Charlotta von Liewen (12 October 1683 - 10 January 1735) was a politically active Swedish countess. She was married to riksråd count Gustaf Bonde (1682-1764) and a collaborated with France.

She was the daughter of Bernhard von Liewen and Sigrid Oxenstierna af Croneborg and in 1708 married count Gustaf Bonde (1682–1764). As maid of honor to Princess Hedvig Sophia of Sweden in 1708, she was a part of the group at court who attempted to exile the influential Juliana Schierberg.

Charlotta von Liewen is described as a person with a great informal power position within Swedish politics.

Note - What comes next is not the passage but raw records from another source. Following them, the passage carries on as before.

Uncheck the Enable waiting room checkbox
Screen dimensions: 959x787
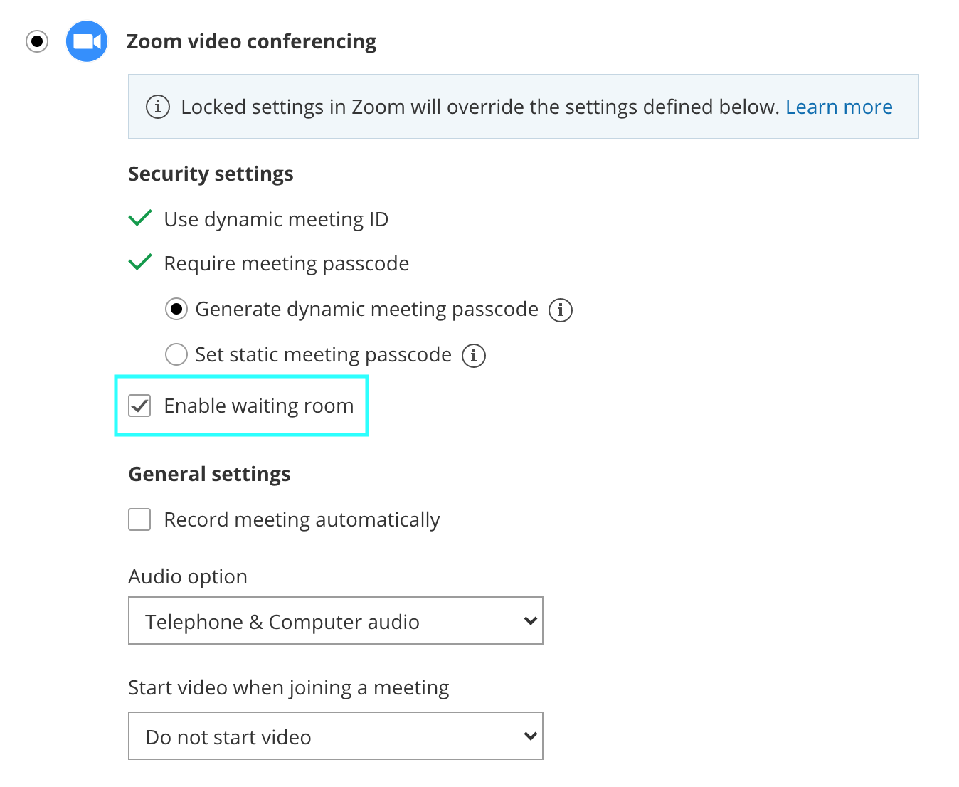[139, 406]
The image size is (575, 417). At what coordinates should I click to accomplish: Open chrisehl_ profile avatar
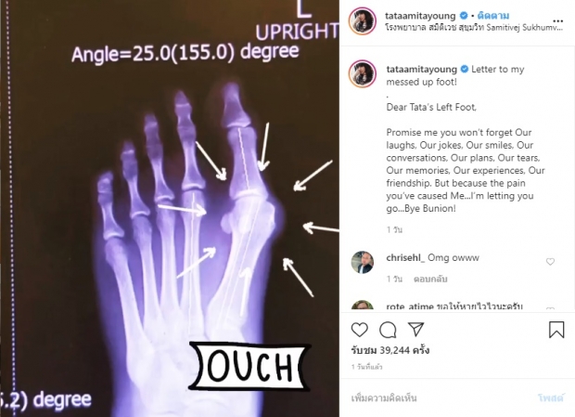(363, 262)
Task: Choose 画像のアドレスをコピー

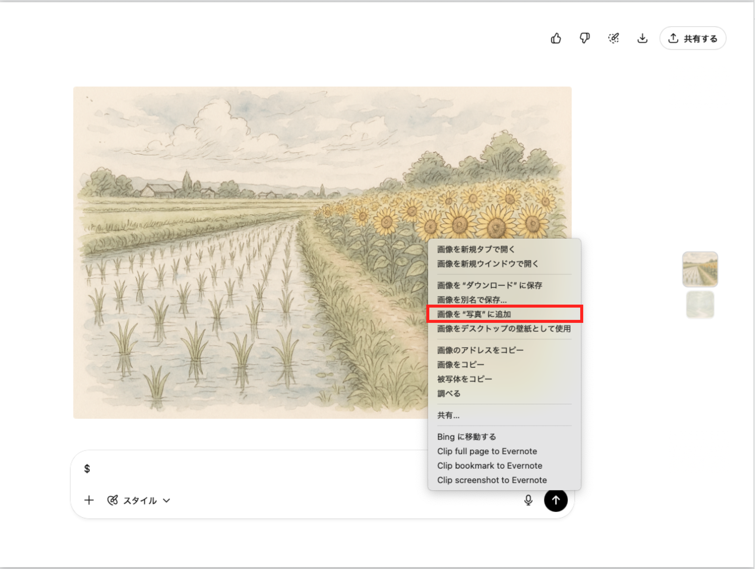Action: coord(480,350)
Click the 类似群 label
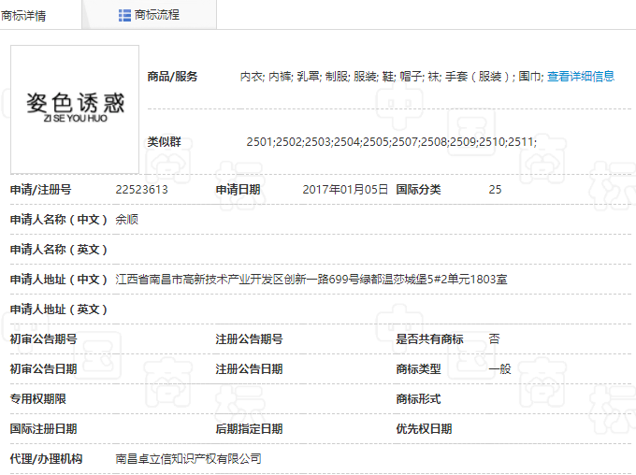Screen dimensions: 636x475 pos(164,142)
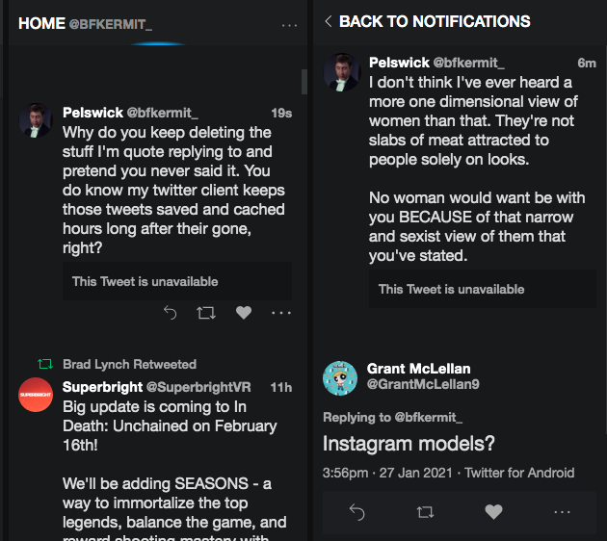Image resolution: width=607 pixels, height=541 pixels.
Task: Open Pelswick avatar in notifications column
Action: [342, 72]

She is known to have played a part in the traitor process against Georg Heinrich von Görtz and count Gerhard von Dernath in 1718. They were both loyalists of the Holstein Party, as was her. Charlotta von Liewen managed to arrange a meeting between Dernath, who was supposed to be imprisoned, and Dankwardt, one of the commission's members. Dankwardt refused to accept bribes from Dernath. Charlotta von Liewen then had queen Ulrika Eleonora of Sweden fire Dankwardt, after which Dernath was freed.

Charlotta von Liewen is also confirmed to have been an agent of the French ambassador, Charles Louis de Biaudos de Casteja, who was known for his network of agents during his tenure in Sweden, especially female ones, such as Margareta Gyllenstierna and Hedvig Catharina Lillie. Casteja reported that France could use her influence over her spouse by feeding her ambitions for his career. In 1731, Casteja aided her in acquiring an advancement for her spouse, her son, who was in French service, was appointed capten for the French regiment Comte de Saxe and she herself was given a pair of diamond earrings by order of Louis XV of France. She was not the only woman in Sweden to collaborate as an agent for France, but the dealings between Lieven and Casteja was more clearly documented than most.

After her death, the French ambassador reported that Bonde could no longer be expected to act for French interests, for although his next spouse also acquired influence over his policy, she was no friend of France.